Consigne
Renommez « Pricing » en « Tarifs » dans toutes les lignes ci-dessous, puis recopiez-les sans rien changer d'autre.

Données d'entrée
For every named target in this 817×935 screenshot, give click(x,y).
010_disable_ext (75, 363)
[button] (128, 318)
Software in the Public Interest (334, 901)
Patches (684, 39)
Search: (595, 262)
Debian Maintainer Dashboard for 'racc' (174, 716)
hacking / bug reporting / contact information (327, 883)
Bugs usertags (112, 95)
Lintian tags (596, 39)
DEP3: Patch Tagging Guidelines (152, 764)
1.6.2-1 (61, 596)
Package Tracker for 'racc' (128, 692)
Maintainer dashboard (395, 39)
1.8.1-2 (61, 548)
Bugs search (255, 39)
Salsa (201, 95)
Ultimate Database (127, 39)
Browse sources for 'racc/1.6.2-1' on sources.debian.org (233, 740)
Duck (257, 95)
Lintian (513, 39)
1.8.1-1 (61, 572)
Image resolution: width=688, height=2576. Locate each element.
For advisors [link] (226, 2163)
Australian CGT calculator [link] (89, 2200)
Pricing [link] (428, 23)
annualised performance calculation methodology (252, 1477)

Résultat final
For every named target in this 817×935 screenshot, give click(x,y).
010_disable_ext (75, 363)
[button] (128, 318)
Software in the Public Interest (334, 901)
Patches (684, 39)
Search: (595, 262)
Debian Maintainer Dashboard for 'racc' (174, 716)
hacking / bug reporting / contact information (327, 883)
Bugs usertags (112, 95)
Lintian tags (596, 39)
DEP3: Patch Tagging Guidelines (152, 764)
1.6.2-1 (61, 596)
Package Tracker for 'racc' (128, 692)
Maintainer dashboard (395, 39)
1.8.1-2 (61, 548)
Bugs search (255, 39)
Salsa (201, 95)
Ultimate Database (127, 39)
Browse sources for 'racc/1.6.2-1' on sources.debian.org (233, 740)
Duck (257, 95)
Lintian (513, 39)
1.8.1-1 (61, 572)
Image resolution: width=688, height=2576. Locate each element.
For advisors [link] (226, 2163)
Australian CGT calculator [link] (89, 2200)
Tarifs [link] (428, 23)
annualised performance calculation methodology (252, 1477)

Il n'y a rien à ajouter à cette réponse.